Charles McCrum

Personal information
- Full name: Charles McCrum
- Born: 8 December 1964 (age 61) Belfast, Northern Ireland
- Batting: Right-handed
- Bowling: Right-arm medium
- Role: All-rounder

Domestic team information
- 1992–1993: Ireland
- FC debut: 20 June 1992 Ireland v Scotland
- Last FC: 20 June 1992 Ireland v Scotland
- LA debut: 24 June 1992 Ireland v Durham
- Last LA: 22 June 1993 Ireland v Yorkshire

Career statistics
| Competition | FC | LA | ICC T |
| Matches | 1 | 2 | 7 |
| Runs scored | 109 | 45 | 125 |
| Batting average | 54.50 | 45.00 | 20.83 |
| 100s/50s | 0/1 | 0/0 | 0/1 |
| Top score | 70 | 39* | 54 |
| Balls bowled | 168 | 72 | 293 |
| Wickets | 3 | 0 | 11 |
| Bowling average | 32.33 | – | 21.72 |
| 5 wickets in innings | 0 | – | 0 |
| 10 wickets in match | 0 | – | 0 |
| Best bowling | 3/57 | – | 4/16 |
| Catches/stumpings | 0/– | 0/– | 3/– |
- Source: CricketArchive, 30 October 2007

= Charles McCrum =

Irish former cricketer (born 1964)

Charles McCrum (born 8 December 1964) is an Irish former cricketer. A right-handed batsman and right-arm medium pace bowler, he played 22 times for the Ireland cricket team between 1990 and 1994 including one first-class match against Scotland and two List A matches in the NatWest Trophy. His brother Paul has also played cricket for Ireland.

==Career==

Having played once for Gloucestershire Under-25s in 1985, McCrum first played for Ireland in June 1990 against the MCC. He then spent two years out of the Ireland side before playing his only first-class match against Scotland in June 1992. This was followed by his List A debut against Durham the same month, and he rounded out 1992 with a match against the MCC, two matches against an England amateur XI and a match against Gloucestershire.

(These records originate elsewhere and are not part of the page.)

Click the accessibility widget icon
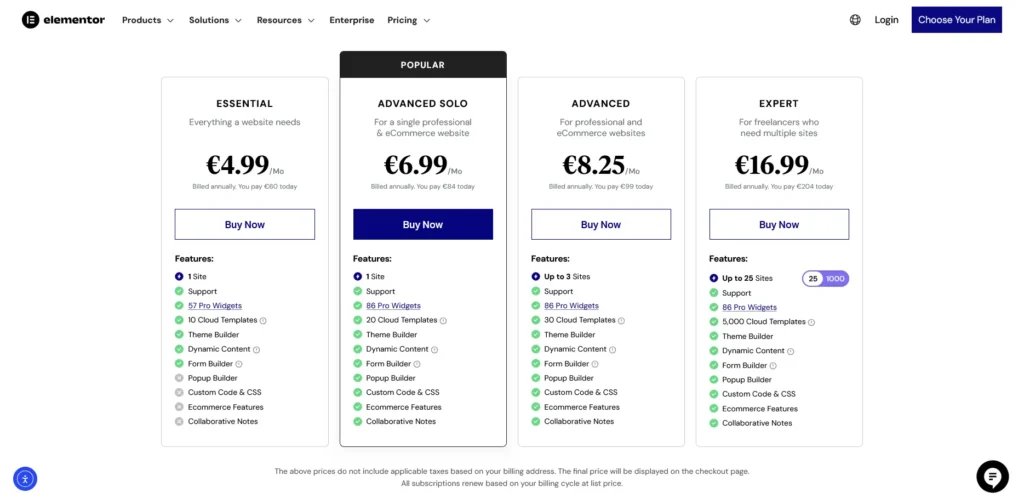(x=25, y=479)
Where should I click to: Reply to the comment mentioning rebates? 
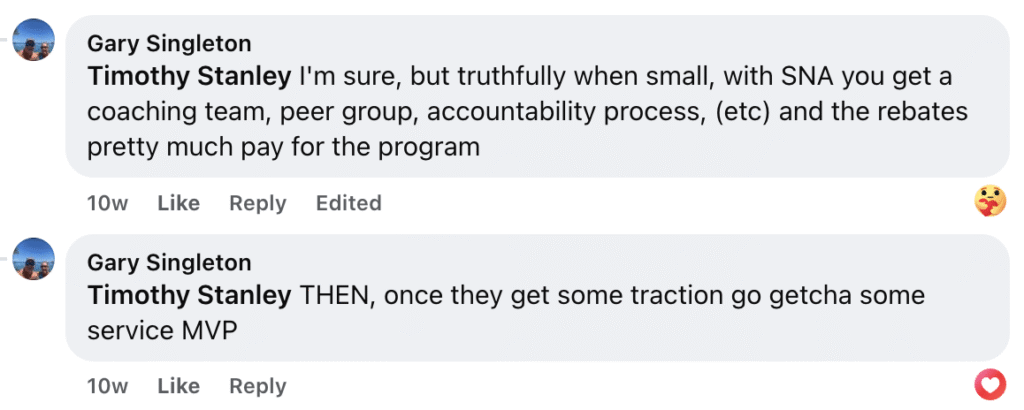tap(257, 203)
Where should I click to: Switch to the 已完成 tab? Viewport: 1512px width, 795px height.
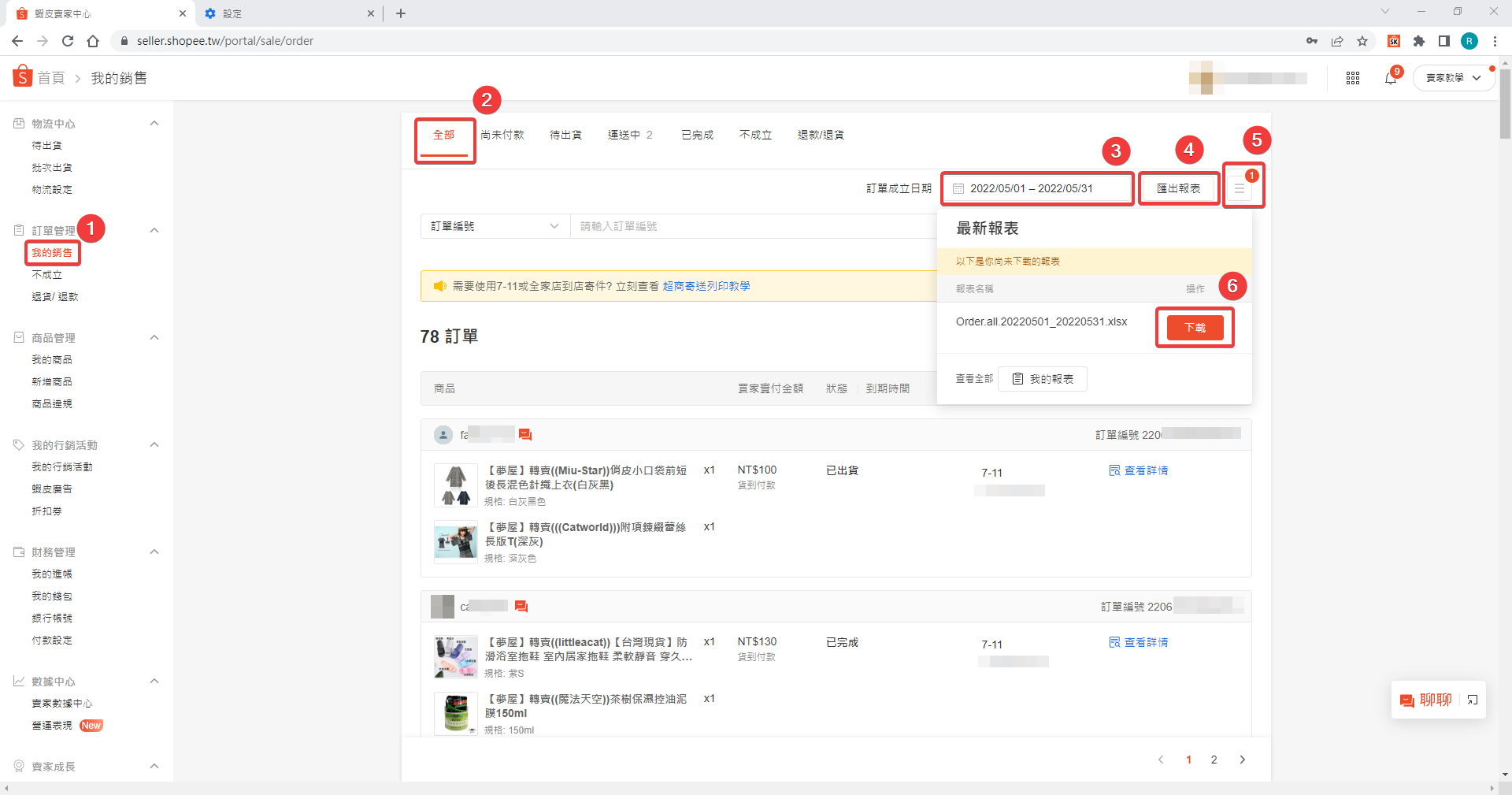(x=697, y=135)
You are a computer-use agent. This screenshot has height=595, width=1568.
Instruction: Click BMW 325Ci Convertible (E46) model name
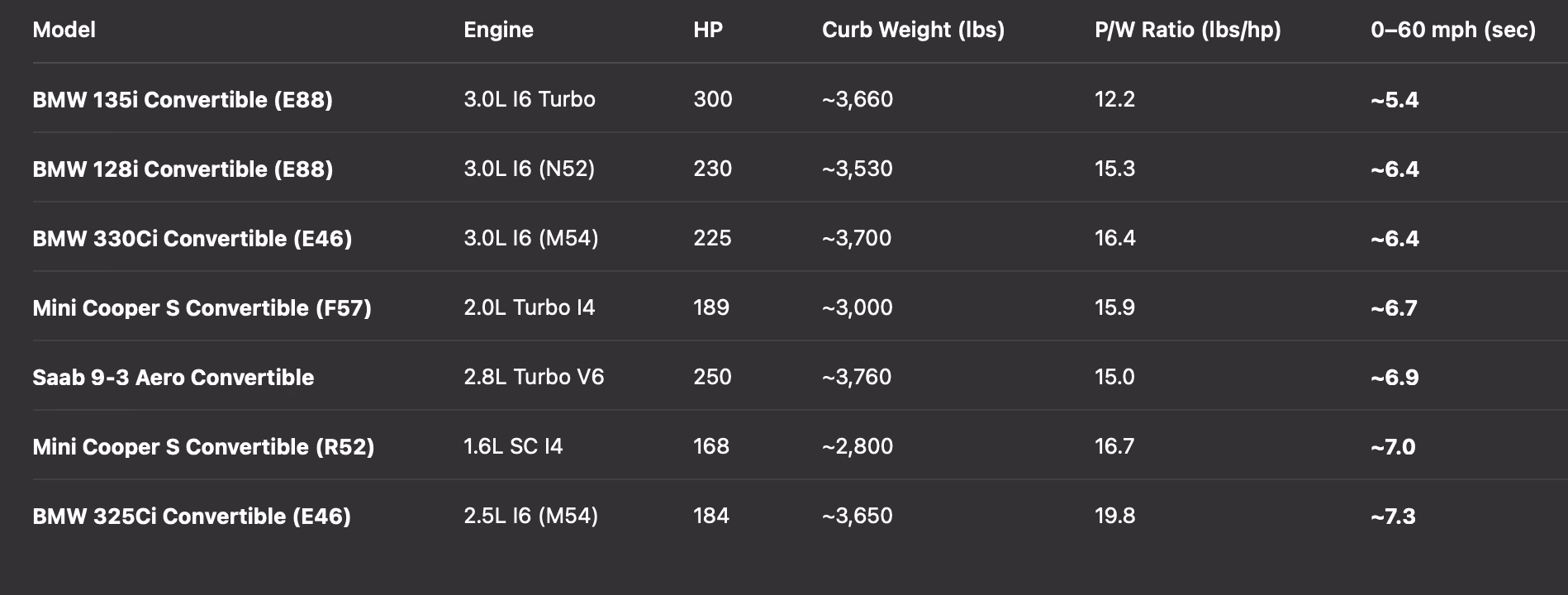192,516
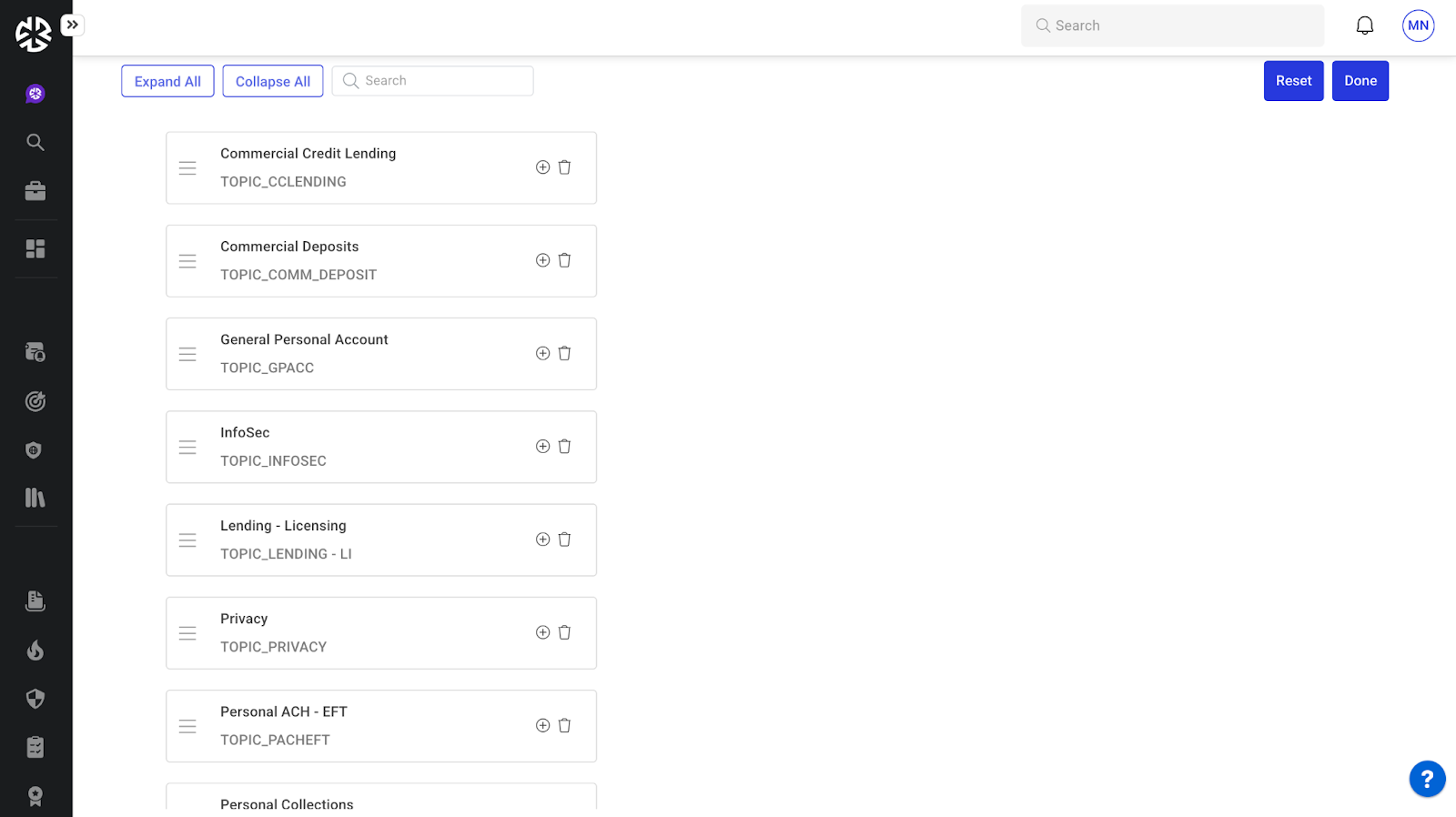Delete the InfoSec topic

(x=564, y=446)
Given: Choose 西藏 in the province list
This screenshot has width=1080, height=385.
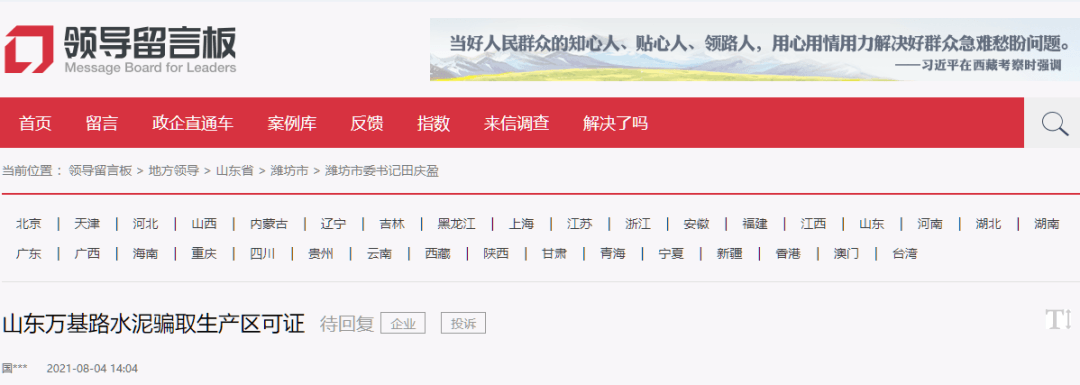Looking at the screenshot, I should (x=438, y=253).
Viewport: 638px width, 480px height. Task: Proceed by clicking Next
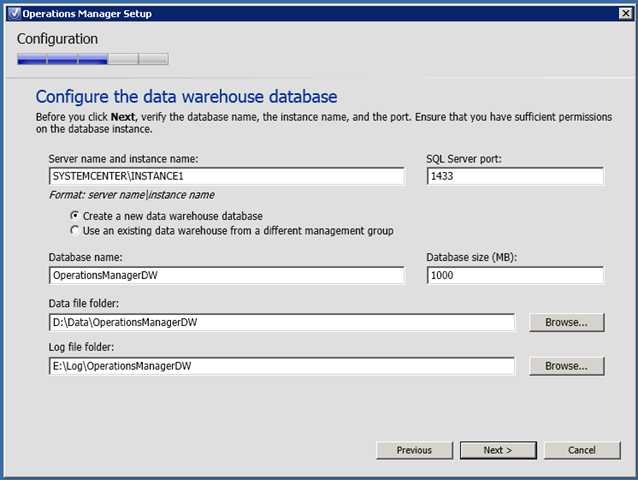coord(497,450)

In 1993, he played his final List A match against Yorkshire before seven more matches for Ireland, including games against Barbados, Wales, the MCC and the Netherlands. He represented Ireland at the 1994 ICC Trophy, winning the man of the match award against Gibraltar, which were his last matches for Ireland.

==Statistics==

In all matches for Ireland, McCrum scored 567 runs at an average of 25.77 with a top score of 70 against Scotland in 1992, also his highest first-class score. He took 25 wickets at an average of 29.24 with his best bowling performance being 4/16 against Gibraltar in 1994.